Posted 3/05/12 on Common Sense Family Doctor
On the first day of the clinical preventive medicine course that I teach every spring, I review the concept of lead-time bias and its potential to make a screening test look more effective than it really is (or, effective when it’s not). Frugal Family Doctor recently explained how lead-time bias deceptively improves 5-year survival statistics. If you are unfamiliar with this concept, I recommend reading his post, but the basic idea is that by advancing the time in the disease course that cancer (or some other condition) is detected, screening will always increase the percentage of patients who survive for 5 years or more, even if it doesn’t do anything to reduce mortality. This concept is as basic to the appropriate use of screening tests as vital signs are to the practice of medicine. In my opinion, any physicians who don’t understand lead-time bias ought to have their test-ordering privileges suspended until they do.
Unfortunately, a study published today in the Annals of Internal Medicine concluded that a whole lot of clinicians require remedial education regarding lead-time bias. A national sample of more than 400 primary care physicians were provided scenarios about the effects of two hypothetical screening tests. The first test improved 5-year survival from 68 to 99 percent, and the second reduced the mortality rate from 2 deaths per 1000 to 1.6 deaths per 1000. 95 percent of surveyed physicians said that they would “definitely” or “probably” recommend the test that improved 5-year survival, even though this information (which is based on lead-time statistics associated with screening for prostate cancer) provides absolutely no evidence that the test improves patient outcomes. In contrast, considerably fewer physicians were enthusiastic about the test that actually lowered the mortality rate, perhaps because the absolute risk reduction seemed unimpressive by comparison.
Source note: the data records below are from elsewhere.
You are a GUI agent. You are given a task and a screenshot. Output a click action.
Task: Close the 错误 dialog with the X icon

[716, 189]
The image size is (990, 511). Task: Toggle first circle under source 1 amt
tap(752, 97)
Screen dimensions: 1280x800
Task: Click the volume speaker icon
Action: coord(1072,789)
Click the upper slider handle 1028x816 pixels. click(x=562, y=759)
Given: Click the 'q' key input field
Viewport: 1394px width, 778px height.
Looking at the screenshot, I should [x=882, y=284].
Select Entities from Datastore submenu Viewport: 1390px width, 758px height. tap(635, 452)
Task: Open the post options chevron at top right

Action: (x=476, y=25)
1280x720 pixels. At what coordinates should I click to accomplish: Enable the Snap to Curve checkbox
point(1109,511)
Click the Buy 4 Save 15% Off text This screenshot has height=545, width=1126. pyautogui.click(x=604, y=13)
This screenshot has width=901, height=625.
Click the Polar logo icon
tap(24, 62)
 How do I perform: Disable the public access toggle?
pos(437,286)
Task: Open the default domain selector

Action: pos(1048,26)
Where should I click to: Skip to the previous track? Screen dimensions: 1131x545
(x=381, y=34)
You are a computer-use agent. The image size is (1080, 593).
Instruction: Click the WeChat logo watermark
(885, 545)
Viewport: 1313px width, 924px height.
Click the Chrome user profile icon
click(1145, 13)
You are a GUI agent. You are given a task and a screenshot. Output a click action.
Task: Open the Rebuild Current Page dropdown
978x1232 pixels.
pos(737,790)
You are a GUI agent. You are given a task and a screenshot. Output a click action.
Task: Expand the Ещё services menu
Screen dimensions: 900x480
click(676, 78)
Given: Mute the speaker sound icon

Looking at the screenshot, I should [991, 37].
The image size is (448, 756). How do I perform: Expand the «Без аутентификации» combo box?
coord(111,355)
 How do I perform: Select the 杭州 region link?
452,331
Another disappointing finding was that almost half of surveyed physicians believed that a screening test “saves lives” if more cancers are detected in screened than in unscreened populations. The truth is, finding more cancers is a poor assurance of better outcomes. For example, a randomized trial of screening for ovarian cancer found no difference in mortality rates between women assigned to annual screening versus those receiving usual care despite 21% more cancers being detected in the screening group. This study confirmed what most medical organizations had suspected for years in recommending against ovarian cancer screening in asymptomatic women. Unfortunately, another surveypublished recently in Annals found that one-third of a nationally representative sample of family physicians, general internists, and obstetricians nonetheless believe that ovarian cancer screening is effective.
The Institute of Medicine has identified low levels of health literacy in the general population as a major obstacle to ensuring optimal health and quality of care. But how can physicians expect our patients to make informed decisions regarding screening tests when large numbers of us are functionally illiterate regarding basic screening concepts? As a medical educator, I took home this message from these studies: medical schools, residency programs, and certifying boards must devote more time and effort to improving physicians’ literacy regarding screening, lest misleading survival statistics continue to fuel overuse of ineffective tests and expose countless patients to potential harm.